Statistical analysis

When appropriate, Kaplan-Meier statistics were applied to assess survival. For comparison of the frequency of mutation or other clinical features between disease groups, categoric variables were analyzed using the Fisher exact test and continuous variables were tested using the Mann-Whitney U test.

Cytogenetic and clinical characterization of JMML patients

First, we performed SNP-A– and metaphase cytogenetics–based analyses. Using conventional metaphase cytogenetics, chromosomal aberrations were found only in a minority of patients (25%). SNP-A–based karyotyping confirmed the results of metaphase cytogenetics, including the presence of monosomy 7 in 7 patients and trisomy 8 in 1 patient. However, due to increased precision and ability to detect copy-neutral loss of heterozygosity of SNP-A, additional lesions were identified by SNP-A in 24 (49%) of 48 patients, including trisomy 21 not detected by metaphase cytogenetics (MC) in 1 patient and microdeletions in 9 patients (Figure 1A), including 1q25.3 (patient 44), 2p22.1 (patient 46), 5q23.1 (patient 20), 5q31.3 (patient 40), 6q21q25.3 (patient 15), 8p21.2 (patient 36), 12p13.2 (patient 3), 17q11.2 (patients 15, 49), and 19p13.3 (patient 2). We also detected microamplifications in 7 patients (Figure 1A), located at 1p31.1 (patient 14), 1q44 (patient 39), 7p21.1 (patient 16), 7q11.22 (patient 17), 10p11.23 (patient 29), 15q26.3 (patient 47), and 18q12.3 (patient 22). The shared copy number–altering lesions included monosomy 7 and loss of 17q11.2, which contained the NF1 locus. Although we were unable to confirm the somatic nature of the submicroscopic defects due to lack of germline DNA, these lesions did not overlap with copy number variations present in internal control cohort and publicly available databases. Most significantly, we identified UPD in 5 patients (Figure 1A). UPD11q was found in 4 patients, all regions overlapping from 11q23.3 to the telomere. This commonly affected region contained the c-Cbl locus (Figure 1A,C). The region of UPD at 17q contained the NF1 locus and corresponded with clinical neurofibromatosis features. Overall, compared with the results of MC, SNP-A identified significantly more genetic abnormalities (25% vs 49%; P = .02; Figure 1B).

Figure 1

Single nucleotide polymorphism array–based karyotyping of JMML. (A) Genomic distribution and type of lesion identified in patients with JMML by SNP-A analysis.
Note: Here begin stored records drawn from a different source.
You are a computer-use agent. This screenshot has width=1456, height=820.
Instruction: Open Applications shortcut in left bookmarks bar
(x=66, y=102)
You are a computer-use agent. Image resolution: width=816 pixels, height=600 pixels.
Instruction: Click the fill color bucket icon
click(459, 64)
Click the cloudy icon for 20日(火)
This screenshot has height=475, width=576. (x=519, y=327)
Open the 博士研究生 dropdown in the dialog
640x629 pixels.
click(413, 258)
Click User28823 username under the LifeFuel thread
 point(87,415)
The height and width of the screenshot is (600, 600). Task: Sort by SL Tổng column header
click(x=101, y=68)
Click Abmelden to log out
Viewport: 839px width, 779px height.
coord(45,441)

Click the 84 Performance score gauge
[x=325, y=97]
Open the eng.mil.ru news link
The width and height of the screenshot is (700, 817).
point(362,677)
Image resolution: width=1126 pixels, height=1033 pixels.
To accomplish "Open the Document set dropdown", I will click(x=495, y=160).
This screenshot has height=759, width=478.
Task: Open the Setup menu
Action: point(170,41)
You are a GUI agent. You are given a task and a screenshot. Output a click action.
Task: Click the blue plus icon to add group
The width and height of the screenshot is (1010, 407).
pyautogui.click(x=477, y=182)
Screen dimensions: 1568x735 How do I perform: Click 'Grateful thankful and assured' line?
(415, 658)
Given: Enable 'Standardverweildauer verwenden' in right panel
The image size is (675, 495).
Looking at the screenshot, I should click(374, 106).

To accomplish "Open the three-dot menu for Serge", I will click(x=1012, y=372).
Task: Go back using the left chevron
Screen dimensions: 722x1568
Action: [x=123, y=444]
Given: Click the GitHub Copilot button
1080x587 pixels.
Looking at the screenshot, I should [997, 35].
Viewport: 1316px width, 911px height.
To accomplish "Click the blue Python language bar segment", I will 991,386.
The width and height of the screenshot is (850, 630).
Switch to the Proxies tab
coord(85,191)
Green bar represent amplification, red shows deletion, and blue corresponds to UPD. Red lines pinpoint the locus of genes discussed in the text, as well as the number of patients mutated at that locus. NF1 mutational status was not assessed in this cohort. (B) Increased sensitivity of SNP-A for detecting chromosomal lesions. The results of MC (25%) and by SNP-A (49%) from the JMML cohort studied are shown. (C) Representative 250-K SNP-A analysis of UPD11q by CNAG Version 3.0 (patient 16). Both the raw and averaged total copy number (CN) tracks (red dots, blue line) show a normal copy number, whereas heterozygous SNP calls and allele-specific copy number tracks (green dashes, red/green lines) show a reduction in copy number, indicating UPD. The specific localization of 11qUPD in 4 patients (patients 16, 27, 38, and 43) is indicated by the blue bars. The c-Cbl locus is indicated on the chromosome 11 idiogram with a yellow line.

Figure 1

Single nucleotide polymorphism array–based karyotyping of JMML. (A) Genomic distribution and type of lesion identified in patients with JMML by SNP-A analysis. Green bar represent amplification, red shows deletion, and blue corresponds to UPD. Red lines pinpoint the locus of genes discussed in the text, as well as the number of patients mutated at that locus. NF1 mutational status was not assessed in this cohort. (B) Increased sensitivity of SNP-A for detecting chromosomal lesions. The results of MC (25%) and by SNP-A (49%) from the JMML cohort studied are shown. (C) Representative 250-K SNP-A analysis of UPD11q by CNAG Version 3.0 (patient 16). Both the raw and averaged total copy number (CN) tracks (red dots, blue line) show a normal copy number, whereas heterozygous SNP calls and allele-specific copy number tracks (green dashes, red/green lines) show a reduction in copy number, indicating UPD. The specific localization of 11qUPD in 4 patients (patients 16, 27, 38, and 43) is indicated by the blue bars. The c-Cbl locus is indicated on the chromosome 11 idiogram with a yellow line.

Close modal

Mutational analysis of patients with JMML

After defining chromosomal defects associated with JMML, we performed mutational analysis of the genes known to be affected by mutations in JMML. PTPN11 mutations were found in 26 (53%) of 49, whereas NRAS and KRAS mutations were found in 2 (4%) of 49 and 1 (2%) of 49, respectively (Table 2). None of the patients screened show the presence of TET2 mutations, previously shown to be present in a significant proportion of patients with MDS/MPD, including CMML.21  Excluding patients with a neurofibromatosis phenotype, 18 (37%) of 49 of patients did not show any of the known pathogenic defects occurring in JMML.

Table 2

Patients' mutational status

Patients' mutational status
Patients' mutational status

Gray cells represent mutation; and white cells, wild type.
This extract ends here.